■ **PASSAGE SHOWN**
-=-=-=-=-

In 2015, 96 humane handling enforcement actions were posted to the U.S. Department of Agriculture’s Food Safety and Inspection Service (FSIS) Web site. A closer look at the data revealed a shift in regulatory action and the need for continued focus on stunning.


Cattle, swine, sheep, and goats were represented in the 96 letters published in 2015. The majority of enforcement actions were documented in cattle facilities (50.5 percent). Swine (38.9 percent), sheep (7.4 percent) and goats (3.2 percent) represented the remaining percentage. Cattle and swine, by far, are the two most common groups of livestock that are slaughtered for red meat in the U.S. The prevalence of beef and pork slaughter in the U.S. was a likely contributor to the fact that the majority of enforcement actions (89.4 percent) occurred in beef and pork slaughter establishments in 2015.

Regulatory choices

The Humane Slaughter Act of 1978 (7 U.S.C. §§ 1901) and the regulations that enforce it (9 CFR 313) provide the framework for regulating the humane handling and stunning of red meat species. The regulations in 9 CFR 313 can be divided into three primary categories: 1) stunning; 2) handling; and 3) facilities. In 2015, 93.8 percent of the 96 enforcement actions were related to stunning and the remaining 6.3 percent involved handling issues. No facility-related notices of intended enforcement (NOIEs) or suspensions were issued up to Dec. 28, 2015.

In the event of an alleged violation of 9 CFR 313, one of two primary enforcement actions is typically taken by FSIS. The first action is suspension, which terminates inspection services until the observed humane-handling issue is properly addressed. Once addressed, inspection is reinstated after a response is drafted, reviewed and approved by the district office.

The second action is an NOIE. This action constitutes a warning that acknowledges the existence of an infraction that must be addressed, but inspection is not suspended. If corrective action is not taken, an NOIE can develop into a suspension.

As of Dec. 28, 2015, 65.6 percent of enforcement actions were suspensions and 34.4 percent were NOIEs. 


Of the six handling-related incidents, five were concerned with the unloading of animals from trailers to slaughter establishments. Three of the five violations involved abusive handling by livestock transporters. Ultimately, it is up to the plant’s discretion to assign company personnel to unload trailers or to allow for truckers to perform this task. Once a load of livestock is in line to unload at a slaughter facility, the establishment takes full responsibility for the animals.

-=-=-=-=-

■ **DATA LINES**
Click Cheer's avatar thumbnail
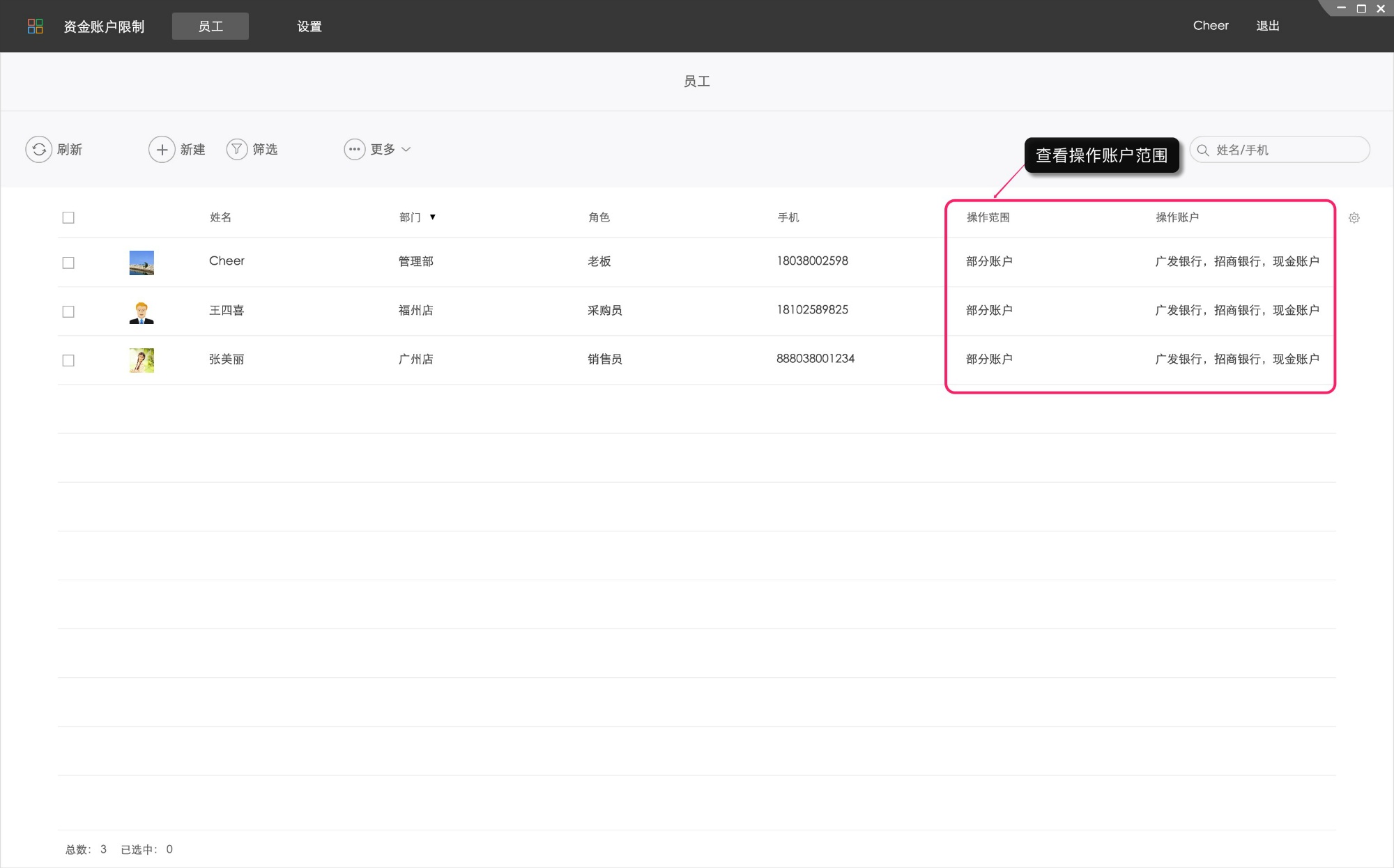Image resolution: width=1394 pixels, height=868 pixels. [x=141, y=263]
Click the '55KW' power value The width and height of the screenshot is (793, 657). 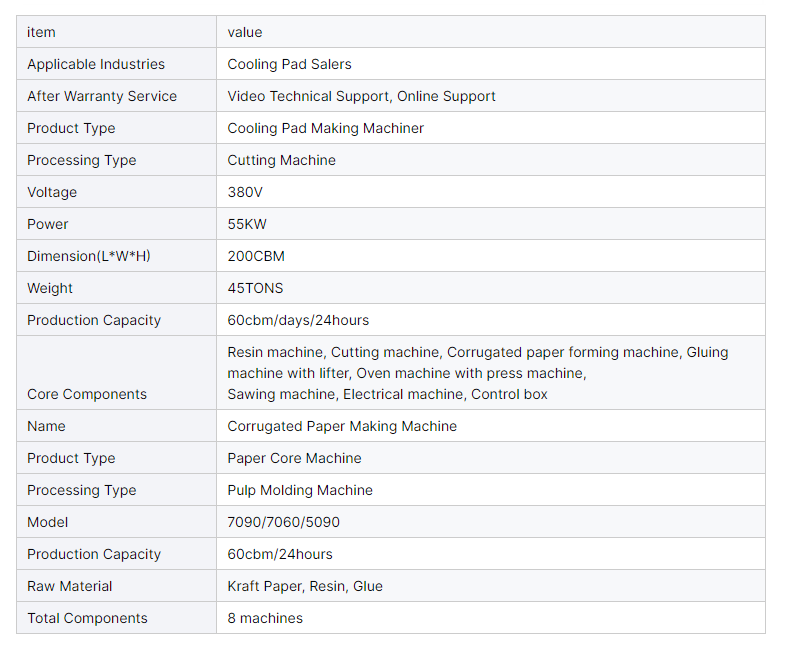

-=-=-=-=-

■ **EXERCISE DESCRIPTION**
Pick up the article on 2015 humane handling enforcement at slaughter plants right after its last sentence and keep it going.

■ **THE ANSWER**
In general, improper handling, which involves excessive electric prod use and electric prod use on sensitive areas, kicking, hitting and misuse of handling aids and other tools such as PVC pipe and sticks, is regarded as abusive and must not be allowed. The types of handling events that resulted in enforcement actions in 2015 fit the description of “willful acts of abuse” in the North American Meat Institute’s Recommended Animal Handling Guidelines and Audit Guide, the guiding document for the majority of humane handling and stunning auditing programs in North America.

Three of the six handling-related incidents involved the improper treatment of downer or non-ambulatory animals, including excessive electric prod use, dragging of conscious animals, and dropping of animals off the back of trailers. It is critical that non-ambulatory animals are either euthanized on the spot or carefully moved to a suspect pen to allow for rest and recovery. In the case of cattle, euthanasia is the most common choice. For pigs, sheep, lambs, goats and calves, movement to a suspect pen is an option, but the animal must not be dragged. An appropriate sled or bucket must be used to transport the animal. 

When making the decision to euthanize or move an animal to a suspect pen, it is important to identify the general cause of the animal’s state. If it is the result of a broken leg, prompting the animal to walk to slaughter on that broken leg will result in enforcement action from the FSIS. If an attempt is made to help an animal to its feet, it is important to lift smaller livestock by the body and not by the wool, hair or ears.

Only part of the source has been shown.